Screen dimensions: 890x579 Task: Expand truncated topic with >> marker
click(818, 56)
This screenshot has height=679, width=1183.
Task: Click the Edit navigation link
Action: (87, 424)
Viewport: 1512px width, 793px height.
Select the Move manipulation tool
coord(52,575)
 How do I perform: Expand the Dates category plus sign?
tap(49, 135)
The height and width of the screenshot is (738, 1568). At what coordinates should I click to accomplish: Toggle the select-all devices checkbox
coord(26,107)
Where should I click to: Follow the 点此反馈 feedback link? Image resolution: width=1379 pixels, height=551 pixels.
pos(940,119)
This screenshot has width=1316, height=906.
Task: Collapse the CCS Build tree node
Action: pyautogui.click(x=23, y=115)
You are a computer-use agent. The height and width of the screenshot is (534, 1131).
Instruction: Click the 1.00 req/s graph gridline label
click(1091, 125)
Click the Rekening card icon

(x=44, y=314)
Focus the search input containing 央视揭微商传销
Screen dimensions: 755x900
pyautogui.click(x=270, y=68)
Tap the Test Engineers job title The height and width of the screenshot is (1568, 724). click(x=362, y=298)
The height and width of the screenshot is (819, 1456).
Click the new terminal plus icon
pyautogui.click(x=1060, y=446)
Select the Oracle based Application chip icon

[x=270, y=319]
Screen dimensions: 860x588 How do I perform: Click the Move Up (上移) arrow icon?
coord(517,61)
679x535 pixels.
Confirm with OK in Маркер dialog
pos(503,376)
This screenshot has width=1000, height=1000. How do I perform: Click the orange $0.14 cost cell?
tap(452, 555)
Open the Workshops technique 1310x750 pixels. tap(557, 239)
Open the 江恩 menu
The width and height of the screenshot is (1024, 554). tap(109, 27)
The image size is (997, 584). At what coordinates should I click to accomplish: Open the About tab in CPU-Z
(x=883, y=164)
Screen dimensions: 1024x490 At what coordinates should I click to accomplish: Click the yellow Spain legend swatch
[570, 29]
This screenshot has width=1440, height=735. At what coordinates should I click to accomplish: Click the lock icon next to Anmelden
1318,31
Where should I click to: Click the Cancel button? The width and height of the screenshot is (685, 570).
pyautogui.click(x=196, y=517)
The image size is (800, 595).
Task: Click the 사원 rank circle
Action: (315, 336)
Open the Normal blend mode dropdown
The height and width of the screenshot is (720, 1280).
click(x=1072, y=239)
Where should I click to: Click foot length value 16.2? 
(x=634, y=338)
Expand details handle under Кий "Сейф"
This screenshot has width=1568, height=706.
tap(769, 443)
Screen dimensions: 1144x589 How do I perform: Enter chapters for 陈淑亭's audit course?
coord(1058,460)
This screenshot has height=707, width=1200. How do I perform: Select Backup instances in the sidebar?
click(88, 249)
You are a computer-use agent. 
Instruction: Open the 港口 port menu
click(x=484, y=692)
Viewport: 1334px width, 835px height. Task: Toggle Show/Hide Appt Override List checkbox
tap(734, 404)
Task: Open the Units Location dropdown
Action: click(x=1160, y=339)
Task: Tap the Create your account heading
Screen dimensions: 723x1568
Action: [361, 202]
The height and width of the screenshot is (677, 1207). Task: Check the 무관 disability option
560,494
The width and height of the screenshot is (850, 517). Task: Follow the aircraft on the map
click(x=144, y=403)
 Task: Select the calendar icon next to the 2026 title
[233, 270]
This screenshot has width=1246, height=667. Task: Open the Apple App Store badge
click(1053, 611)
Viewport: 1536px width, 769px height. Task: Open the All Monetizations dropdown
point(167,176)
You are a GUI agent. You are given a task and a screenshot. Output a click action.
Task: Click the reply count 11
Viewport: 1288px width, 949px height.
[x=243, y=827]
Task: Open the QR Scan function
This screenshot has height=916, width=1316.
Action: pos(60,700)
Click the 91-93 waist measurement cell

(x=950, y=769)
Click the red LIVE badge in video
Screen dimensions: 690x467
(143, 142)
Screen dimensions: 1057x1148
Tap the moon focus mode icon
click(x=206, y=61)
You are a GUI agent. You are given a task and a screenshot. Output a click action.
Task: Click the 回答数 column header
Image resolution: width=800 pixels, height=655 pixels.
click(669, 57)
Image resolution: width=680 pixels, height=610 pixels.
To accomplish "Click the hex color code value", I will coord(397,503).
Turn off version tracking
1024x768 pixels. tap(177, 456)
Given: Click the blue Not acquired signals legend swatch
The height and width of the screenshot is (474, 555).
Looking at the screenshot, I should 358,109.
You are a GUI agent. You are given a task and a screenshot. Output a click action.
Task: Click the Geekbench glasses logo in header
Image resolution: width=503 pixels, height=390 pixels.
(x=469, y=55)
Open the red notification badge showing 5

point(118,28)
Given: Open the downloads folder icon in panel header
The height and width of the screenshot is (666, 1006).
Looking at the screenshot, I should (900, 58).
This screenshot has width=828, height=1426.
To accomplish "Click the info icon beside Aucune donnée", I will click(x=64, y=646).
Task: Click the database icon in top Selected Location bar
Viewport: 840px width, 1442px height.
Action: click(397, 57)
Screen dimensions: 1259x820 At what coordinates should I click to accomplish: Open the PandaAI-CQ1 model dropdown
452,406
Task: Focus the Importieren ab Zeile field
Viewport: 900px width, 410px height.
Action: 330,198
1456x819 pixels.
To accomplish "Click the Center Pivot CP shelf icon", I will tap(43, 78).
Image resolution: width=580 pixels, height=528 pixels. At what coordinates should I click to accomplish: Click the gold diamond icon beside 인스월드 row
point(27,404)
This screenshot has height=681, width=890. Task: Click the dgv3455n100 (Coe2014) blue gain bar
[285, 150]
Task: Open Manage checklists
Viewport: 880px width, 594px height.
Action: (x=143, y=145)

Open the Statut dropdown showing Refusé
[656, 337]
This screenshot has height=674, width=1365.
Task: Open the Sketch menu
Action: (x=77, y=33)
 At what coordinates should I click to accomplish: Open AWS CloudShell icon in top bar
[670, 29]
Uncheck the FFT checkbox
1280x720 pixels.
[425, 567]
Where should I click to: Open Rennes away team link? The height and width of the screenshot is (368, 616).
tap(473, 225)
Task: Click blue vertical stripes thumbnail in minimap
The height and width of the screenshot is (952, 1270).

### What you need to do
Write the data out once more. Keep every word the same.

### Output of the exercise
Screen dimensions: 890x579 Task: Expand truncated topic with >> marker
click(818, 56)
This screenshot has height=679, width=1183.
Task: Click the Edit navigation link
Action: (87, 424)
Viewport: 1512px width, 793px height.
Select the Move manipulation tool
coord(52,575)
 How do I perform: Expand the Dates category plus sign?
tap(49, 135)
The height and width of the screenshot is (738, 1568). At what coordinates should I click to accomplish: Toggle the select-all devices checkbox
coord(26,107)
Where should I click to: Follow the 点此反馈 feedback link? Image resolution: width=1379 pixels, height=551 pixels.
pos(940,119)
This screenshot has width=1316, height=906.
Task: Collapse the CCS Build tree node
Action: pyautogui.click(x=23, y=115)
You are a computer-use agent. The height and width of the screenshot is (534, 1131).
Instruction: Click the 1.00 req/s graph gridline label
click(1091, 125)
Click the Rekening card icon

(x=44, y=314)
Focus the search input containing 央视揭微商传销
Screen dimensions: 755x900
pyautogui.click(x=270, y=68)
Tap the Test Engineers job title The height and width of the screenshot is (1568, 724). click(x=362, y=298)
The height and width of the screenshot is (819, 1456).
Click the new terminal plus icon
pyautogui.click(x=1060, y=446)
Select the Oracle based Application chip icon

[x=270, y=319]
Screen dimensions: 860x588 How do I perform: Click the Move Up (上移) arrow icon?
coord(517,61)
679x535 pixels.
Confirm with OK in Маркер dialog
pos(503,376)
This screenshot has width=1000, height=1000. How do I perform: Click the orange $0.14 cost cell?
tap(452, 555)
Open the Workshops technique 1310x750 pixels. tap(557, 239)
Open the 江恩 menu
The width and height of the screenshot is (1024, 554). tap(109, 27)
The image size is (997, 584). At what coordinates should I click to accomplish: Open the About tab in CPU-Z
(x=883, y=164)
Screen dimensions: 1024x490 At what coordinates should I click to accomplish: Click the yellow Spain legend swatch
[570, 29]
This screenshot has width=1440, height=735. At what coordinates should I click to accomplish: Click the lock icon next to Anmelden
1318,31
Where should I click to: Click the Cancel button? The width and height of the screenshot is (685, 570).
pyautogui.click(x=196, y=517)
The image size is (800, 595).
Task: Click the 사원 rank circle
Action: (315, 336)
Open the Normal blend mode dropdown
The height and width of the screenshot is (720, 1280).
click(x=1072, y=239)
Where should I click to: Click foot length value 16.2? 
(x=634, y=338)
Expand details handle under Кий "Сейф"
This screenshot has width=1568, height=706.
tap(769, 443)
Screen dimensions: 1144x589 How do I perform: Enter chapters for 陈淑亭's audit course?
coord(1058,460)
This screenshot has height=707, width=1200. How do I perform: Select Backup instances in the sidebar?
click(88, 249)
You are a computer-use agent. 
Instruction: Open the 港口 port menu
click(x=484, y=692)
Viewport: 1334px width, 835px height. Task: Toggle Show/Hide Appt Override List checkbox
tap(734, 404)
Task: Open the Units Location dropdown
Action: click(x=1160, y=339)
Task: Tap the Create your account heading
Screen dimensions: 723x1568
Action: [361, 202]
The height and width of the screenshot is (677, 1207). Task: Check the 무관 disability option
560,494
The width and height of the screenshot is (850, 517). Task: Follow the aircraft on the map
click(x=144, y=403)
 Task: Select the calendar icon next to the 2026 title
[233, 270]
This screenshot has width=1246, height=667. Task: Open the Apple App Store badge
click(1053, 611)
Viewport: 1536px width, 769px height. Task: Open the All Monetizations dropdown
point(167,176)
You are a GUI agent. You are given a task and a screenshot. Output a click action.
Task: Click the reply count 11
Viewport: 1288px width, 949px height.
[x=243, y=827]
Task: Open the QR Scan function
This screenshot has height=916, width=1316.
Action: pos(60,700)
Click the 91-93 waist measurement cell

(x=950, y=769)
Click the red LIVE badge in video
Screen dimensions: 690x467
(143, 142)
Screen dimensions: 1057x1148
Tap the moon focus mode icon
click(x=206, y=61)
You are a GUI agent. You are given a task and a screenshot. Output a click action.
Task: Click the 回答数 column header
Image resolution: width=800 pixels, height=655 pixels.
click(669, 57)
Image resolution: width=680 pixels, height=610 pixels.
To accomplish "Click the hex color code value", I will coord(397,503).
Turn off version tracking
1024x768 pixels. tap(177, 456)
Given: Click the blue Not acquired signals legend swatch
The height and width of the screenshot is (474, 555).
Looking at the screenshot, I should 358,109.
You are a GUI agent. You are given a task and a screenshot. Output a click action.
Task: Click the Geekbench glasses logo in header
Image resolution: width=503 pixels, height=390 pixels.
(x=469, y=55)
Open the red notification badge showing 5

point(118,28)
Given: Open the downloads folder icon in panel header
The height and width of the screenshot is (666, 1006).
Looking at the screenshot, I should (900, 58).
This screenshot has width=828, height=1426.
To accomplish "Click the info icon beside Aucune donnée", I will click(x=64, y=646).
Task: Click the database icon in top Selected Location bar
Viewport: 840px width, 1442px height.
Action: click(397, 57)
Screen dimensions: 1259x820 At what coordinates should I click to accomplish: Open the PandaAI-CQ1 model dropdown
452,406
Task: Focus the Importieren ab Zeile field
Viewport: 900px width, 410px height.
Action: 330,198
1456x819 pixels.
To accomplish "Click the Center Pivot CP shelf icon", I will tap(43, 78).
Image resolution: width=580 pixels, height=528 pixels. At what coordinates should I click to accomplish: Click the gold diamond icon beside 인스월드 row
point(27,404)
This screenshot has height=681, width=890. Task: Click the dgv3455n100 (Coe2014) blue gain bar
[285, 150]
Task: Open Manage checklists
Viewport: 880px width, 594px height.
Action: (x=143, y=145)

Open the Statut dropdown showing Refusé
[656, 337]
This screenshot has height=674, width=1365.
Task: Open the Sketch menu
Action: (x=77, y=33)
 At what coordinates should I click to accomplish: Open AWS CloudShell icon in top bar
[670, 29]
Uncheck the FFT checkbox
1280x720 pixels.
[425, 567]
Where should I click to: Open Rennes away team link? The height and width of the screenshot is (368, 616).
tap(473, 225)
Task: Click blue vertical stripes thumbnail in minimap
The height and width of the screenshot is (952, 1270).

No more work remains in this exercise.